#### Document

Il ne s’agit nullement de prétendre que le numérique n’a aucun impact, ni qu’il ne doit pas réduire le sien : des améliorations sont toujours possibles, et la nécessité de conserver aussi longtemps que possible notre matériel fait consensus. Mais les injonctions sur les boites de courriel ou la vidéo en ligne nous envoient sur des pistes stériles.

Décarbonons avec pertinence : ciblons nos combats

Bien sûr, notre propos n'est pas ici de pointer particulièrement ces deux exemples récents de traitement du sujet environnemental.
La volonté de décarbonation n’est pas seulement louable : elle est indispensable. Elle est largement partagée. Elle nécessite des actions pertinentes et impactantes dès maintenant et dans les décennies qui viennent. Le numérique, loin d'être un obstacle, peut au contraire y aider, bien au delà du simple télétravail.
La vulgarisation scientifique ou environnementale, quant à elle, a pour mission de présenter de manière simple des sujets complexes, mais ne peut pas se permettre de les travestir par facilité ou, pire, de nous envoyer par militantisme ou préjugé sur des pistes stériles ou contre-productives.

########

**Consignes:**
A - Répondez aux questions suivantes d'après l'extrait sur le numérique et la décarbonation :
(i) Selon l'extrait, quelle nécessité fait consensus ?
(ii) Quelle mission l'extrait attribue-t-il à la vulgarisation scientifique ou environnementale ?
(iii) Selon l'extrait, quel rôle le numérique peut-il jouer dans la décarbonation ?
B - Recopiez le passage de l'extrait sur le numérique et la décarbonation depuis « Bien sûr, notre » jusqu'à « stériles ou contre-productives. » inclus.

#### Lignes affichées

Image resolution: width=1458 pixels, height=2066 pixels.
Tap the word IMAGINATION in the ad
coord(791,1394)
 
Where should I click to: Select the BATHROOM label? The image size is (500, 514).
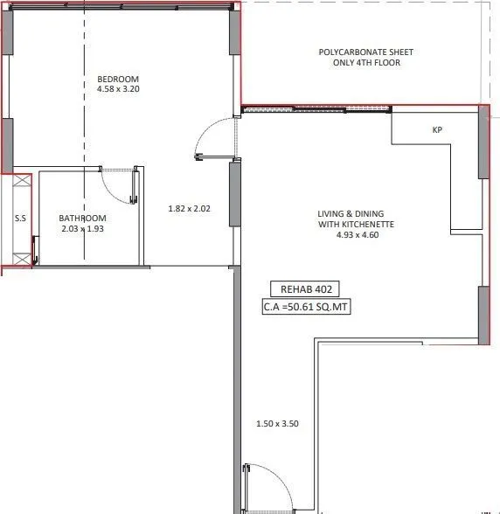(83, 218)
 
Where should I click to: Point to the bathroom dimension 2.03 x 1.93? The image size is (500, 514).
(83, 228)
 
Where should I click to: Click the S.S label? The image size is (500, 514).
(19, 219)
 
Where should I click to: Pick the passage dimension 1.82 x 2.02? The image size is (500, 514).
(190, 209)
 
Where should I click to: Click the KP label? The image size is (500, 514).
(438, 130)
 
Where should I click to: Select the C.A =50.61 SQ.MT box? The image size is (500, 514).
(306, 307)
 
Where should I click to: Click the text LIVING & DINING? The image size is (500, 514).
(356, 213)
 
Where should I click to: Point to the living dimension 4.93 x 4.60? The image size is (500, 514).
(356, 235)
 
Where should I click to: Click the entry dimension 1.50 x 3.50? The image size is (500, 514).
(278, 424)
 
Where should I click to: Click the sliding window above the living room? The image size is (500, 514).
(316, 110)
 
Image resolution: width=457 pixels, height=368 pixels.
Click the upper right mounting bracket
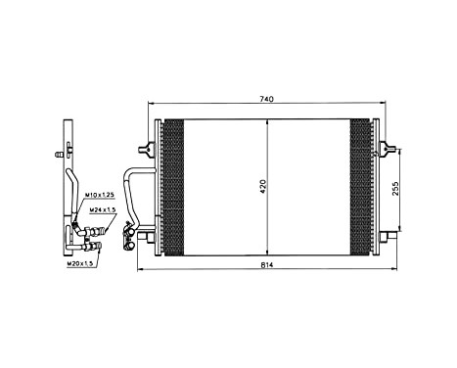tap(383, 150)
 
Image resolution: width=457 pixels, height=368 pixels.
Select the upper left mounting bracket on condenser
tap(148, 149)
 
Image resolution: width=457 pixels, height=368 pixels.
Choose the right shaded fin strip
tap(360, 186)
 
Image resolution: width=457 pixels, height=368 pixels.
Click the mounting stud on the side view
tap(61, 154)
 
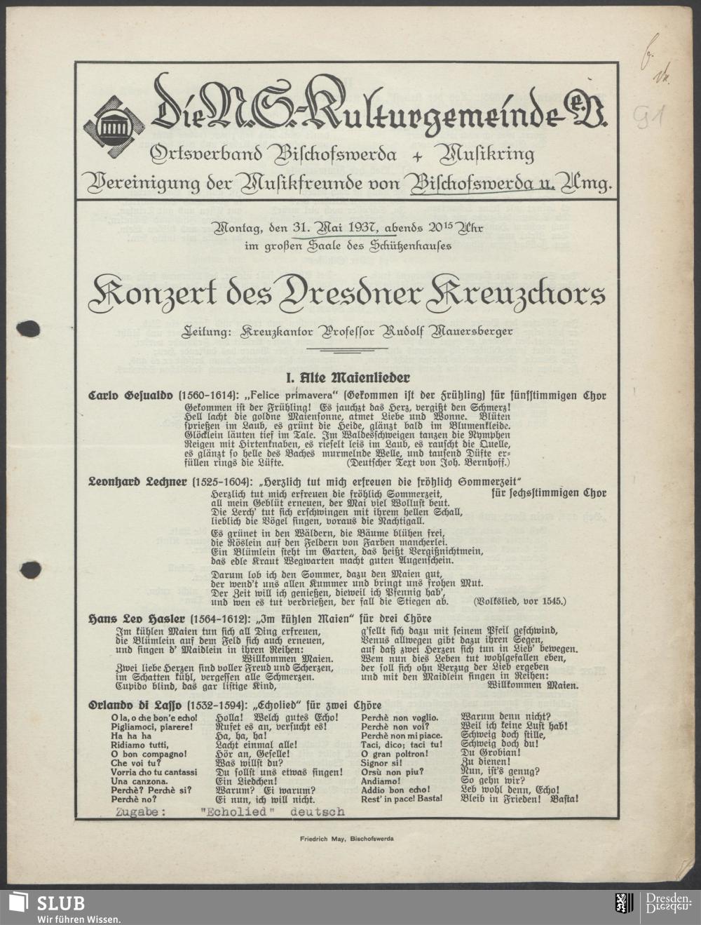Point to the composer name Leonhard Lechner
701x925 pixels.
pos(137,482)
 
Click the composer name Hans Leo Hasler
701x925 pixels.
pos(136,619)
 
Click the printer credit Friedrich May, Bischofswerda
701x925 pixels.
pos(346,838)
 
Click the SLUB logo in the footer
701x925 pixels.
pos(49,906)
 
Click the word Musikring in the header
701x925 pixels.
pos(484,154)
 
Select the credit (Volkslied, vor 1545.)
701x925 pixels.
pos(519,601)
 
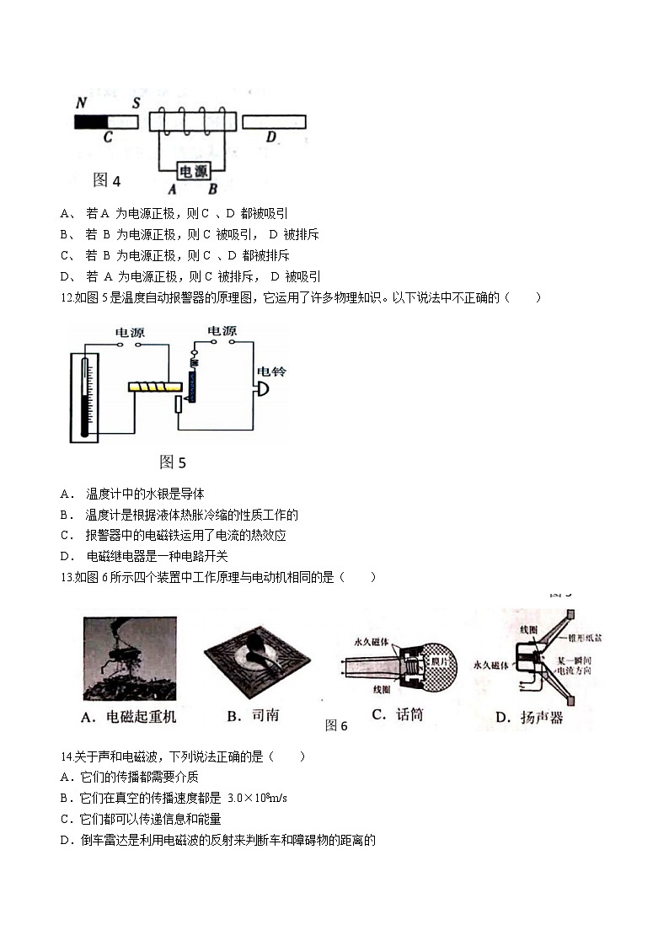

########

**Réponses:**
A -
(i) La nécessité de conserver aussi longtemps que possible notre matériel.
(ii) Présenter de manière simple des sujets complexes.
(iii) Loin d'être un obstacle, il peut y aider, bien au-delà du simple télétravail.

B -
Bien sûr, notre propos n'est pas ici de pointer particulièrement ces deux exemples récents de traitement du sujet environnemental.
La volonté de décarbonation n’est pas seulement louable : elle est indispensable. Elle est largement partagée. Elle nécessite des actions pertinentes et impactantes dès maintenant et dans les décennies qui viennent. Le numérique, loin d'être un obstacle, peut au contraire y aider, bien au delà du simple télétravail.
La vulgarisation scientifique ou environnementale, quant à elle, a pour mission de présenter de manière simple des sujets complexes, mais ne peut pas se permettre de les travestir par facilité ou, pire, de nous envoyer par militantisme ou préjugé sur des pistes stériles ou contre-productives.